Improving Data Quality in Online Studies: What's New?

Ensuring Data Integrity in the Age of AI

Jan 17, 2025

Originally published November 2021, updated January 2025

a magnifying lens over a keyboard — Photo by Agence Olloweb on Unsplash

When conducting studies online, whether through surveys or unmoderated usability testing, we face a fundamental challenge: we cannot see our participants or control their environment. This limitation creates several concerns about data quality, and in the years since this article was first published in 2021, these challenges have evolved and expanded in unexpected ways — yes, it’s AI related.

Understanding Core Data Quality Concerns

The most immediate challenge in online research comes from external factors affecting participant performance. In traditional lab-based studies, we can carefully control the environment, ensuring participants work in quiet spaces with minimal distractions and appropriate equipment. Back in my academic research days, we had noise insulated labs and even used noise cancelling headphone to ensure participants are not distracted when taking part in research. Online studies allow us to recruit from all over the world and conduct research faster but, unfortunately, strip away these controls. A participant might complete a crucial survey while watching television, use suboptimal hardware, or struggle with a slow internet connection. These variables can significantly impact task performance and data quality.

Verification presents another significant hurdle. Despite careful screening processes, confirming participants' identities in online studies remains challenging. Participants might misrepresent their age, gender, background, or other demographic information, especially when incentives are involved. This verification challenge becomes particularly acute in paid studies or when specific demographic requirements are crucial to the research outcomes.

Research has consistently shown that engagement levels in online studies tend to be lower than in controlled environments. Approximately 10-12% of participants can be classified as "careless responders" who don't pay sufficient attention to parts of online tasks (Meade & Craig, 2012). This phenomenon introduces noise into the data that can significantly impact research conclusions.

Participant honesty presents yet another dimension of concern. Previous research has identified two primary motivations for dishonesty in online studies: impression management and self-deceptive enhancement. Impression management reflects participants' conscious efforts to control how others perceive them, while self-deceptive enhancement represents an unconscious tendency to present oneself in an overly positive light. These tendencies can manifest in various ways, from using external aids when instructed not to (such as Googling answers) to providing dishonest responses in surveys.

Why Data Quality Matters

Research has shown that even a small number of careless responders can affect the results of a study. According to Huang et al. (2015, p.9) “the presence of 10% (and even 5%) … can cause spurious relationships among otherwise uncorrelated measures”. In UX research, this can lead the team to inaccurate conclusions about the users and their experience and can negatively affect design decisions.

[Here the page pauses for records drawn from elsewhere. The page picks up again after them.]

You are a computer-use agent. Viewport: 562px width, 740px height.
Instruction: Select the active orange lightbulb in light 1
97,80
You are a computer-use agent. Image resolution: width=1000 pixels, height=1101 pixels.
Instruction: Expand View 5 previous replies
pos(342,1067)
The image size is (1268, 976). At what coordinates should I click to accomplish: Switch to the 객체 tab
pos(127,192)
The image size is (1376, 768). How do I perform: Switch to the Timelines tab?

Unfortunately, recognising responses of poor quality is not always straightforward. Even when participants respond to a survey randomly, they still produce some non-random patterns in their data, which means that detecting them requires a lot of effort and a combination of various methods (Curran, 2016).

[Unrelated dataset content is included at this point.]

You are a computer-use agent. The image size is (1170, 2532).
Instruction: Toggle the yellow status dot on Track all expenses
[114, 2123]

Traditional Quality Control Methods

A number of techniques have been developed to allow us to check the quality of data obtained in online studies. Some of the most common ones are described below:

Consistency: Measures of internal reliability can indicate inconsistent responses from participants. This is usually achieved by calculating the Chronbach’s alpha score for a questionnaire. Removing participants with inconsistent answers, can improve the internal reliability of a scale. Another way to measure consistency at an individual level is the even-odd consistency score; a separate score is calculated for the odd and even items of a scale for each participant and the relationship between them is examined (within-person correlation). A weak or non-significant correlation suggests poor consistency and could indicate data quality issues.
Speed of responses: This refers to the time it takes for an individual to respond to a number of items, and according to Curran (2016) it is the most widely used tool to eliminate poor quality data. This approach relies on calculating the average time participants spend on specific items (e.g., 2s per item) or on the full survey, and examining outliers (i.e. participants with unusually fast or slow responses).
Accuracy: According to Moss (2019) “correct data are data that accurately measure a construct of interest”. This can be done at a group and at an individual level. At a group level, we examine whether data are related to similar constructs (convergent validity)and not related to dissimilar ones (discriminant validity). For example, learnability scores are expected to be positively related to usability scores. At the individual level, we assess whether people provide consistent responses to similar items. This is one of the reasons questionnaires often have similar questions worded in a different way (e.g., negatively-worded survey items). This allows us to investigate the accuracy of the data by looking at the difference between items measuring the same thing. The smaller the difference, the more accurate the data.
Long-string analysis (response pattern indices): This assesses the number of same answers participants give in sequence (e.g., choosing “I agree” in most statements). According to Schroeder et al. (2021) “…the assumption is that those individuals who are responding carelessly may do so by choosing the same response option to every question”. As a result, long-string analysis can help us remove “some of the worst of the worst responders” (Curran, 2015). You can find more information about how to conduct this analysis in Excel here. It is common to exclude participants who might select the same answer for equal or greater than half the length of the total scale.
Look for outliers: Outliers are data points that differ significantly from other observations. Outliers can have multiple causes and careless responders are one of them (Curran, 2015). Some ways we can detect and deal with outliers are discussed in this article by Santoyo.

example of two outliers in a distribution

The AI Challenge: A New Frontier in Data Quality

The state of things in online research has shifted dramatically since 2021 with the widespread adoption of AI language models. Recent research by Zhang and colleagues (2023) revealed that approximately 34% of participants in online research platforms now use AI tools to assist in answering open-ended questions. This development introduces an entirely new dimension to data quality concerns.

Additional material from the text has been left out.